Jan: You know, it’s the connector role that parents play when
kids get older.
Kevin: Indeed.
Jan: That’s great. That’s very helpful. I think too many times
parents put too much pressure on themselves to have to do it
all, and it’s okay to ask for help.
Kevin: Yeah, well and then we inadvertently wind up in this
adversarial relationship with our kids coming from a place of
love and support and concern. But the kids perceive it as
intrusion and “They’re trying to make me do this that I don’t
want to do.” It becomes a major source of conflict and
frustration.
Jan: And there’s plenty of conflict around in just daily
activity.
Kevin: Oh, yeah. “Clean the room.” “I want more allowance.”
You know, “I want to use the car this weekend.”
Jan: Exactly. “Put your dishes in the dishwasher.”
Now if parents want to have their teenagers tutored in reading
and written language, you mentioned, the neighbors, the older
kid. But in terms of tutoring and say they had some money to
afford it, who would they seek out?
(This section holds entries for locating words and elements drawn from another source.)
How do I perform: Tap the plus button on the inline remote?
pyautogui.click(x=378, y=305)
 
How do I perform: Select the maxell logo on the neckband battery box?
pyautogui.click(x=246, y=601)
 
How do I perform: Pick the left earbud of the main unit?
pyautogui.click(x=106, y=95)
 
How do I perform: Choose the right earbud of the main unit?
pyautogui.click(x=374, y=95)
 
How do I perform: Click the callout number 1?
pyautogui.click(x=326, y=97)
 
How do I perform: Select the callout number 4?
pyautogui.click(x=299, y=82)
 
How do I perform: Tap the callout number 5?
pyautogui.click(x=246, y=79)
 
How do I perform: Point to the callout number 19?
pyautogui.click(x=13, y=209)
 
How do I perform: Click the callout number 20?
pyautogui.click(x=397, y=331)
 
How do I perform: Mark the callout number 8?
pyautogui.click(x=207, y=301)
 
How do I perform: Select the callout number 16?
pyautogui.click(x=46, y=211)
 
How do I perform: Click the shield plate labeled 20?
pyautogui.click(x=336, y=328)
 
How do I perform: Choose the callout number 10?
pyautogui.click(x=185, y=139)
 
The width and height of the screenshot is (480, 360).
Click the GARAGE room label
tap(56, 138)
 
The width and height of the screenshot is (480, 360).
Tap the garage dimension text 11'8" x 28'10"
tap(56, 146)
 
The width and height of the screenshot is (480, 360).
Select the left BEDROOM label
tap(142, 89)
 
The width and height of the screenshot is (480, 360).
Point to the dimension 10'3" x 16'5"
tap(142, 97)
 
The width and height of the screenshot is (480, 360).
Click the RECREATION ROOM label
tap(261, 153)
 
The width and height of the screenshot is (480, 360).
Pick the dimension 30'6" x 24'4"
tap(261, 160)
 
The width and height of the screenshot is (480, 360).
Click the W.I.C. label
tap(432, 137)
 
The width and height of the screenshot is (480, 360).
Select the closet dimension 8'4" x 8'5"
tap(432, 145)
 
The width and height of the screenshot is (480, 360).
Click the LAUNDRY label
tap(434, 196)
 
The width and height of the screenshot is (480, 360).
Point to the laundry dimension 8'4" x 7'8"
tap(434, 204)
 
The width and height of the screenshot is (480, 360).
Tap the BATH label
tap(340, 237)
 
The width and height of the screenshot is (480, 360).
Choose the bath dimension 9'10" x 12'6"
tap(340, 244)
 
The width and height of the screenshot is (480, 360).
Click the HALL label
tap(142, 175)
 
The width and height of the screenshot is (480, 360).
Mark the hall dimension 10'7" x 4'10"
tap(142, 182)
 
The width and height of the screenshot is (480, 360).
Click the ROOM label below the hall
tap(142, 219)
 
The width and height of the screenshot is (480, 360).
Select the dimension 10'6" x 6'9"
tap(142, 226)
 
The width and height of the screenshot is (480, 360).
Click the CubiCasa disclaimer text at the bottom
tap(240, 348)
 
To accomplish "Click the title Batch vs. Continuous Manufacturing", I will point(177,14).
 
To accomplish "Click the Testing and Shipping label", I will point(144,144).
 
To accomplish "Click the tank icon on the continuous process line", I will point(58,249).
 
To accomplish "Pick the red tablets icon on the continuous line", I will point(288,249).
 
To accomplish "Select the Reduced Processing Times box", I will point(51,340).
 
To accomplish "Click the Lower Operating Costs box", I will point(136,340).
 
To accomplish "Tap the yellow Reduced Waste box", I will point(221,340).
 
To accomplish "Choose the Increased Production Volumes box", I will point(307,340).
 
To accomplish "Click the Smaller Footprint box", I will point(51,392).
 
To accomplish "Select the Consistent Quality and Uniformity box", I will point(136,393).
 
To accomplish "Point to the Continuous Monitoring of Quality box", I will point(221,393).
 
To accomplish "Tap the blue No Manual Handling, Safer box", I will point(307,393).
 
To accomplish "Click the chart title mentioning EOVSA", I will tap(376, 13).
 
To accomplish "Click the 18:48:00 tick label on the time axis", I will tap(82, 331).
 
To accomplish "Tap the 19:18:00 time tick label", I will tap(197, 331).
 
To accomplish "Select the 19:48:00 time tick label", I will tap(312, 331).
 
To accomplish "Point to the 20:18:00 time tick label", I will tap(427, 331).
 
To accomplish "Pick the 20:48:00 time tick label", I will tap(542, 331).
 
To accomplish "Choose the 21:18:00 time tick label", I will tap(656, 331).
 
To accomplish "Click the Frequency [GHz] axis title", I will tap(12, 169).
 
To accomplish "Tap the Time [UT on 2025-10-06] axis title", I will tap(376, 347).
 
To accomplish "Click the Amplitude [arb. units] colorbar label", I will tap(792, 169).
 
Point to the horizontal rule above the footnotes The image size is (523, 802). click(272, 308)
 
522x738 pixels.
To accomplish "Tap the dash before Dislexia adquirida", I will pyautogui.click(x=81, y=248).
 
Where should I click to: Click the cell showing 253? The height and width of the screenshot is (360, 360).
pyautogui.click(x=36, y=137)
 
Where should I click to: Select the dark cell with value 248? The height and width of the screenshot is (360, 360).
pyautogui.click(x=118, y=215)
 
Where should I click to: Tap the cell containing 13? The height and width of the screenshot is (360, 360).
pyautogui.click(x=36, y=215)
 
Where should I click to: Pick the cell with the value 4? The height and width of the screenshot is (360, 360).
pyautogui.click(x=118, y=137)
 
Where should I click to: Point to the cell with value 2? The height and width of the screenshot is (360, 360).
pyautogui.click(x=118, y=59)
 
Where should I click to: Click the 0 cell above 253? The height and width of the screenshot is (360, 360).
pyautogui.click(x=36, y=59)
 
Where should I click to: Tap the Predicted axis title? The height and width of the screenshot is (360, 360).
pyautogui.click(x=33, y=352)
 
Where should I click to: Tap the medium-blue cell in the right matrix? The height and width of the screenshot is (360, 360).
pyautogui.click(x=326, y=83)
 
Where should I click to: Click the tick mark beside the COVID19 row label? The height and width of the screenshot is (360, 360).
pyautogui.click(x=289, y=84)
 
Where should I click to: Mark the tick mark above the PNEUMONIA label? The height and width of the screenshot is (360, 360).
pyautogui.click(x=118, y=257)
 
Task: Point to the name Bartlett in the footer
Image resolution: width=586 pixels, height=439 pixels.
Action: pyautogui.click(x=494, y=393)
What kind of titles and
background and training do they look for? Are there programs
or specific programs? We hear about the such and such down at
the corner that have programs available. What is designed to
help kids, and where should they look?
Kevin: Well, I would recommend that parents that are
interested in this area, there’s a book that I'd highly
recommend that’s called Straight Talk about Reading, and it's
by a parent of an adolescent that struggled with reading by
the name of Susan Hall and one of our country’s most respected
reading experts, Louisa Moats. So it’s Hall and Moats, and the
book is Straight Talk about Reading where there’s lots of
resources and national organizations and sort of a real
specific way of thinking about this.
In general, what the answer is, is look for an established
track record. In other words, I’d be less enamored with
various letters after the name — M.A., Ph.D., Ed.D., M.D. — as
I am about are there other people in the community that I
could call who have had their sons and daughters engaged in
this process, in this tutoring at this clinic that really got
results. So a proven track record would really be sort of
level number one. Now some of these individuals are also
aligned with national organizations that have high
credibility, organizations like the Council on Exceptional
Children, or CEC, for example, or the International Dyslexia
Association, the former Orton-Gillingham Society.
But most importantly, living in a relatively small town
myself, I really recommend both a proven track record and
endorsements from local professionals. Not just some person’s
name on a Web site that is from who knows where, but somebody
who is a local school psychologist or a local special
education teacher or a local principal. Somebody you could go
talk to and they could say, “Oh, yes, this clinic here — we’ve
been sending kids there for the last five years, and, boy, the
feedback from parents has been great.” That kind of keeping it
local and people that you could talk to face-to-face, both
professionals, like I said, school folks, psychology folks and
just informally other parents. That’s really what I would look
for and then for sort of a national scope and sort of a
clearinghouse and a way of thinking about it, I would highly
recommend this Straight Talk About Reading by Hall and Moats.